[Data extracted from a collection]
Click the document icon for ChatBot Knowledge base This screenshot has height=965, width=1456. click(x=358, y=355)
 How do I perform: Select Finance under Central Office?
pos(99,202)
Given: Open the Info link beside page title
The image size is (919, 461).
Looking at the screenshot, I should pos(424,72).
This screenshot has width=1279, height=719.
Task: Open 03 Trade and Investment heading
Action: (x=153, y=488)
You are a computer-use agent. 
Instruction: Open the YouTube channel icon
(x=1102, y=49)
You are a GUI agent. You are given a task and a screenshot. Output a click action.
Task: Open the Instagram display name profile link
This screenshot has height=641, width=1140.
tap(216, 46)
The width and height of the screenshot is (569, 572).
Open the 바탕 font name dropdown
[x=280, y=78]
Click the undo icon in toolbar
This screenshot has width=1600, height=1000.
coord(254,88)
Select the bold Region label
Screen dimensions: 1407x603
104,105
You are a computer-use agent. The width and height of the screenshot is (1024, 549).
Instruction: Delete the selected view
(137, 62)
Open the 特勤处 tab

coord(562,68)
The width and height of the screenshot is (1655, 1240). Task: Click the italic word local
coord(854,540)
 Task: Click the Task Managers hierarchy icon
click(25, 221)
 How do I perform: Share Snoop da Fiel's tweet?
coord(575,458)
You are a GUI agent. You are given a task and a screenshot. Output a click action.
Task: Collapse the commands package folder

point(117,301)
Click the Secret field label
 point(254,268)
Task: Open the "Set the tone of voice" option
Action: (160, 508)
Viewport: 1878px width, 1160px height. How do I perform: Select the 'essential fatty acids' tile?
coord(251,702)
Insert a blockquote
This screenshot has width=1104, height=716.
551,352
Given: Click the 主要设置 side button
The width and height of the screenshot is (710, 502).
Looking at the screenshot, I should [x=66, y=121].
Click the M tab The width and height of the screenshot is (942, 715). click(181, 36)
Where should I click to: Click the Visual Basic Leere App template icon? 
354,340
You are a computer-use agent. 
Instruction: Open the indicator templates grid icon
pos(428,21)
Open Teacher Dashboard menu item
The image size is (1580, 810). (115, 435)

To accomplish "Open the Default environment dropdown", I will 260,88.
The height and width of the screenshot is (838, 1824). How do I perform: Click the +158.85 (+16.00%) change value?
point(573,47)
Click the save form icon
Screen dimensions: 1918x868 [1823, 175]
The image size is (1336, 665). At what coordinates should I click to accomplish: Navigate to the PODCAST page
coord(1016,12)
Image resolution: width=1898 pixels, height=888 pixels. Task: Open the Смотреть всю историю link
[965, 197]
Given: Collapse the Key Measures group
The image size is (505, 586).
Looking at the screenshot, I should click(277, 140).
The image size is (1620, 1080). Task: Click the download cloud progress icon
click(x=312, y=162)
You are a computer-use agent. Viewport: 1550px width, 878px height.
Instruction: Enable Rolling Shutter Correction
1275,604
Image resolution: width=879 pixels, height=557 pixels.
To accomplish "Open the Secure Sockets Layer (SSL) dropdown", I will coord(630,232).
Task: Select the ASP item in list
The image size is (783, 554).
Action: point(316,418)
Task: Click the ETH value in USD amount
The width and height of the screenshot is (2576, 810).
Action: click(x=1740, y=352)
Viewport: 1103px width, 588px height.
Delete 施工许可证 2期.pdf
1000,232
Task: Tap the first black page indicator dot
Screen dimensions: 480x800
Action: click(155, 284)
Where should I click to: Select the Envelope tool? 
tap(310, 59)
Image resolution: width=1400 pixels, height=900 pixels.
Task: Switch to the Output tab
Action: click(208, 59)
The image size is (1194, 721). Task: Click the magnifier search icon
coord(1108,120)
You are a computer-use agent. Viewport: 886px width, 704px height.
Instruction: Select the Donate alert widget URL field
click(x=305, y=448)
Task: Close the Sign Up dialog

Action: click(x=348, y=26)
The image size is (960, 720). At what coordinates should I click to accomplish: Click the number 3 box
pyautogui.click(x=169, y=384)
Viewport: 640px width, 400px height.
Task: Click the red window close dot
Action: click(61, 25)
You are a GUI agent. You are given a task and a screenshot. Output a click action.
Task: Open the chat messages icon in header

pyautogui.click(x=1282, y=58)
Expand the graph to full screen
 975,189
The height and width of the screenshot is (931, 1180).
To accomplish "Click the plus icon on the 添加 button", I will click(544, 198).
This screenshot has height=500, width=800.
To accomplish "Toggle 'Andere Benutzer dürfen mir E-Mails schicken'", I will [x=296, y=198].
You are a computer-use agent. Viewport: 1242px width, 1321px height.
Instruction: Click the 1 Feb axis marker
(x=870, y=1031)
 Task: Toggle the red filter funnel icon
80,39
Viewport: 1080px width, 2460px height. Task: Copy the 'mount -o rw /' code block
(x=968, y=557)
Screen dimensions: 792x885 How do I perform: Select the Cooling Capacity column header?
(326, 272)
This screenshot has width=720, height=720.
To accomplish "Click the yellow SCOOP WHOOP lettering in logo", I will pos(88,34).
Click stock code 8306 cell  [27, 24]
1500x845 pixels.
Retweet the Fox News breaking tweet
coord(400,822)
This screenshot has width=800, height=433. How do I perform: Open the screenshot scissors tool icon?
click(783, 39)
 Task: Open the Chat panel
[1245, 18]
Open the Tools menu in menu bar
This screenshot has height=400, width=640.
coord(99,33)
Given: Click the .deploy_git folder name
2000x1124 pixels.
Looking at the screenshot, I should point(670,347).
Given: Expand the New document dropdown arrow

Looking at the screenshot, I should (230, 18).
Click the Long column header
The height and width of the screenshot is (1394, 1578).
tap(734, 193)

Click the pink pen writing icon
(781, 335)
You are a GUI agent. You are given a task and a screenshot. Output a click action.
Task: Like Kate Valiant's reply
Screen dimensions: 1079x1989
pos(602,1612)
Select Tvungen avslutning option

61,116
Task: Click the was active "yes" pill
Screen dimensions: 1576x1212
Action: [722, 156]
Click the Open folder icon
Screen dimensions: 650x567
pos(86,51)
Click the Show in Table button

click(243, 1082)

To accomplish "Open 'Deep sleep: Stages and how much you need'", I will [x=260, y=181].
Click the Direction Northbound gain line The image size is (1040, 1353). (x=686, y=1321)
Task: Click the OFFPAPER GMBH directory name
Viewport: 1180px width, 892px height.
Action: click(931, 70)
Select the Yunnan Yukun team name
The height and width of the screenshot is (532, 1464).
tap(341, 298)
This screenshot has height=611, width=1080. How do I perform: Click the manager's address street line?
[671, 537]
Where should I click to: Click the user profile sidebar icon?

» What you need to do
Tally the lines in the entries above that hold the word "profile". Reply with nothing but that count.

» Answer to this problem
2